YOUR ASSIGNMENT
Copy out, unchanged, every line from the start of the records to the line that contains "Kosárba teszem (187, 822)", and stop there.

Collected data entries:
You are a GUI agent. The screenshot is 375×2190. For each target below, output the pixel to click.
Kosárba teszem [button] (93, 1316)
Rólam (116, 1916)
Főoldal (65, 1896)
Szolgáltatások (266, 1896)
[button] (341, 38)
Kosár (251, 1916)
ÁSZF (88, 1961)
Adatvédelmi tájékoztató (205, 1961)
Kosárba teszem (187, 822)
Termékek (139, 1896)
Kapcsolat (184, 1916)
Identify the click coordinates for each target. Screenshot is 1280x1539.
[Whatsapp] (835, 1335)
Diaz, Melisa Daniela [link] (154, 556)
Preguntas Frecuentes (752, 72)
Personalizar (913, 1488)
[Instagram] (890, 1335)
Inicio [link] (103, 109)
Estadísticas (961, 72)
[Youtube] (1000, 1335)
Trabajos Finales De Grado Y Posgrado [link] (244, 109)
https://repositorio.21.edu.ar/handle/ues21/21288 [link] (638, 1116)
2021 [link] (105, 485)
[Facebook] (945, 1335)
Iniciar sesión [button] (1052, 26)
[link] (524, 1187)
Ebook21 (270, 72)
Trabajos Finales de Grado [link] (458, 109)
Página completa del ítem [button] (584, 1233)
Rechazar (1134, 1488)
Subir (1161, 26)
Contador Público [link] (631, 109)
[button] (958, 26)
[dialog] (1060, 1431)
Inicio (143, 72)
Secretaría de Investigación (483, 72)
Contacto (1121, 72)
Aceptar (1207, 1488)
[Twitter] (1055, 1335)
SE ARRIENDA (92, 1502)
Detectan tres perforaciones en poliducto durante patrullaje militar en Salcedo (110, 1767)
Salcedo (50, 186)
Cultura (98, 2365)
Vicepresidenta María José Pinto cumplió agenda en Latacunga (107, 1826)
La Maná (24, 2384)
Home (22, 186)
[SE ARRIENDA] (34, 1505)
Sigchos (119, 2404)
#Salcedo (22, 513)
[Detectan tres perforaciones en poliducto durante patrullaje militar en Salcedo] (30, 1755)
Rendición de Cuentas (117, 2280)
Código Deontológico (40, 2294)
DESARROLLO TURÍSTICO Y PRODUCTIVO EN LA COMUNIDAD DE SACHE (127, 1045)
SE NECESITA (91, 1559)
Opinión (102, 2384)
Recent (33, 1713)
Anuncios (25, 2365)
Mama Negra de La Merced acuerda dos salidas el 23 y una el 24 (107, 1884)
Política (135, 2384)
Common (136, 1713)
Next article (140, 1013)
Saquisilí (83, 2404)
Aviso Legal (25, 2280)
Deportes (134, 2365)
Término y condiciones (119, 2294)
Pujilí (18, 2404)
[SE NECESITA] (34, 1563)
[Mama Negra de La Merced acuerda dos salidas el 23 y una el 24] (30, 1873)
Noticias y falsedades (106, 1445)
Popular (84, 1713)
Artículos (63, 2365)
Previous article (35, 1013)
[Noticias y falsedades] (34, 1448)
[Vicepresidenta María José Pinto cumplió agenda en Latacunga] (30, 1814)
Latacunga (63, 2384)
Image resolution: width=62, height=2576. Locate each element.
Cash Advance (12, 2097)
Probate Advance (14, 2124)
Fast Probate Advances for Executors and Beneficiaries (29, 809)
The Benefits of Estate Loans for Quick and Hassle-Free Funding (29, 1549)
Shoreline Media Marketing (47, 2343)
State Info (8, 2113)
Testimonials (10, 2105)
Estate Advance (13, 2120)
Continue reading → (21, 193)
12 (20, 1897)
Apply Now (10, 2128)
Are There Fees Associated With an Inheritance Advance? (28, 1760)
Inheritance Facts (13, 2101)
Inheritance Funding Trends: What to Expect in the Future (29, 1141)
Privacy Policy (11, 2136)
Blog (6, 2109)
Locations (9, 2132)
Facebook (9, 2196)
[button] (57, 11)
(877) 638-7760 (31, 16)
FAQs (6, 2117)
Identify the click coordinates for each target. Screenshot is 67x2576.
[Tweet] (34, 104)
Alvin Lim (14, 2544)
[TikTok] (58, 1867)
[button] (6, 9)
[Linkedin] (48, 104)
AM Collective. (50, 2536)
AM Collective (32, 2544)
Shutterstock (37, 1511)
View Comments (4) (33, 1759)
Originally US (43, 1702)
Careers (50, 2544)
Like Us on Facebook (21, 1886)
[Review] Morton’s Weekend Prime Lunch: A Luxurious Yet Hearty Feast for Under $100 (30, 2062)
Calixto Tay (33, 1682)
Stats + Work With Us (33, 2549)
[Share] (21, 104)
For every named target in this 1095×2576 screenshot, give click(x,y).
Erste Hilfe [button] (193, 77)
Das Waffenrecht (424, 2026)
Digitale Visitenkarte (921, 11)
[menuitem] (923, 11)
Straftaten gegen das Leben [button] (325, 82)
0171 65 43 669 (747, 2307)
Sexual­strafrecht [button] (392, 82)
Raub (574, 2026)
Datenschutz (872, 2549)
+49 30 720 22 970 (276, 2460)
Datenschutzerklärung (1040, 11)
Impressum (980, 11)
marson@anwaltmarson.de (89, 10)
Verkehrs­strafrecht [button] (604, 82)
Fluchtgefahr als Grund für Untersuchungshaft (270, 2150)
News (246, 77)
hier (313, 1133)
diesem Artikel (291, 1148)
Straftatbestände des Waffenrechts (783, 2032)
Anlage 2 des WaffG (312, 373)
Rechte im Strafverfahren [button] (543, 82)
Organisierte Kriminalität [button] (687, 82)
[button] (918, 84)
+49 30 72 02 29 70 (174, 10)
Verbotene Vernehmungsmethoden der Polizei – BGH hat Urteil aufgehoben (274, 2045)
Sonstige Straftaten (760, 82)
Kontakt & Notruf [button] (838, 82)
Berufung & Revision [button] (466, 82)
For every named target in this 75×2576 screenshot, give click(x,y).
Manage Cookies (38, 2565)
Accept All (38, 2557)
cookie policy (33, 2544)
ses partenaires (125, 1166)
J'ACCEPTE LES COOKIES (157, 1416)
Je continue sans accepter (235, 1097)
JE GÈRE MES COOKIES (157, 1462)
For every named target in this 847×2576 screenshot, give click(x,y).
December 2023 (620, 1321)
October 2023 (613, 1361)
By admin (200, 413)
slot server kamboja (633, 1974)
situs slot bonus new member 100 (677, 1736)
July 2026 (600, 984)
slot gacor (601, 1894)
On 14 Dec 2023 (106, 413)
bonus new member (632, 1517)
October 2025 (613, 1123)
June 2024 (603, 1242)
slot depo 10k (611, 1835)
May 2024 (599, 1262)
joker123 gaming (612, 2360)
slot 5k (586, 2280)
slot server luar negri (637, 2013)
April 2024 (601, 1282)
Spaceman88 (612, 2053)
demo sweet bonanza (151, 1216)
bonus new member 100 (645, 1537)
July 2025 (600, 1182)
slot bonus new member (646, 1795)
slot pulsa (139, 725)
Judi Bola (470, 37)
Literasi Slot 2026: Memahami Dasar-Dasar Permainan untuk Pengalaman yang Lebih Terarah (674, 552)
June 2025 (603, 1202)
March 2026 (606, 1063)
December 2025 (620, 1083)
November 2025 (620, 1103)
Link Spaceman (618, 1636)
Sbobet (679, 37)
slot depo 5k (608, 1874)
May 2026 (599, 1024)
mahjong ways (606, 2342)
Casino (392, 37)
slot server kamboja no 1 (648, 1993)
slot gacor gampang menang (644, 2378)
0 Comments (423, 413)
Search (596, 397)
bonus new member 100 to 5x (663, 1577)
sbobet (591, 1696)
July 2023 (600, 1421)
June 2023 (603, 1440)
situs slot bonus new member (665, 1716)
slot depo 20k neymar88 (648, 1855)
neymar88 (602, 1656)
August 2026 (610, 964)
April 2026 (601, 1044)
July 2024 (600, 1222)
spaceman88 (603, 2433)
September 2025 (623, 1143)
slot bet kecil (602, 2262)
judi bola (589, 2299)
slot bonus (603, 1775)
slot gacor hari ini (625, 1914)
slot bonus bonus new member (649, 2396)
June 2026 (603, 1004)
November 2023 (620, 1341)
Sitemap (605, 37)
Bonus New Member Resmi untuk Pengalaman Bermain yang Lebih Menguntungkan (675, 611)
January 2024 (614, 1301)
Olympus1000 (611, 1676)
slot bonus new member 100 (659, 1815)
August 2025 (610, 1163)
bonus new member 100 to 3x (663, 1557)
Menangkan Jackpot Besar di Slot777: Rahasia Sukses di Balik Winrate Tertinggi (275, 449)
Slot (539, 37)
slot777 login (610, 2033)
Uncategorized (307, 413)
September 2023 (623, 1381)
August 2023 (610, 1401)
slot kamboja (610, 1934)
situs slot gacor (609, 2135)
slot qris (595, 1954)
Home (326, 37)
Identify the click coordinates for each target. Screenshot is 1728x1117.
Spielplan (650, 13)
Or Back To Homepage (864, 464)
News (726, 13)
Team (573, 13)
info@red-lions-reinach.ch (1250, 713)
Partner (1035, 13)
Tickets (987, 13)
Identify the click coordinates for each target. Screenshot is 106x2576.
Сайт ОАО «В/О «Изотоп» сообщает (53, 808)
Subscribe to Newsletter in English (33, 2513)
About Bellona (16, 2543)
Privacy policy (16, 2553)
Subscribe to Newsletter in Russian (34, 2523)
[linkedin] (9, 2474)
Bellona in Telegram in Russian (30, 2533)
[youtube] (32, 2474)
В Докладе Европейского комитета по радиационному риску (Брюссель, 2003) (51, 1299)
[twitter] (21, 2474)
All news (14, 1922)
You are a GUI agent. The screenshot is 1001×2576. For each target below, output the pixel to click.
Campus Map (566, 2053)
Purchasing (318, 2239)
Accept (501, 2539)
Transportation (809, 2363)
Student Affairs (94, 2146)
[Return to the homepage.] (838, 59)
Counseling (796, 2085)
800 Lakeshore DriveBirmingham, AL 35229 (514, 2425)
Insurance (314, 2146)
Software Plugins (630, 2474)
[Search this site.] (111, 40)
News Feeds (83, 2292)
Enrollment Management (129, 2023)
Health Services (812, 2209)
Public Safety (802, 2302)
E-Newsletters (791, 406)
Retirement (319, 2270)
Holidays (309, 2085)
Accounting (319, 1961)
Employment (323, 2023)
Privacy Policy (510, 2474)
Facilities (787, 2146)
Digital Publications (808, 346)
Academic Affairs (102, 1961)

PROBLEM SOLUTION
You are a GUI agent. The screenshot is 375×2190. For each target below, output the pixel to click.
Kosárba teszem [button] (93, 1316)
Rólam (116, 1916)
Főoldal (65, 1896)
Szolgáltatások (266, 1896)
[button] (341, 38)
Kosár (251, 1916)
ÁSZF (88, 1961)
Adatvédelmi tájékoztató (205, 1961)
Kosárba teszem (187, 822)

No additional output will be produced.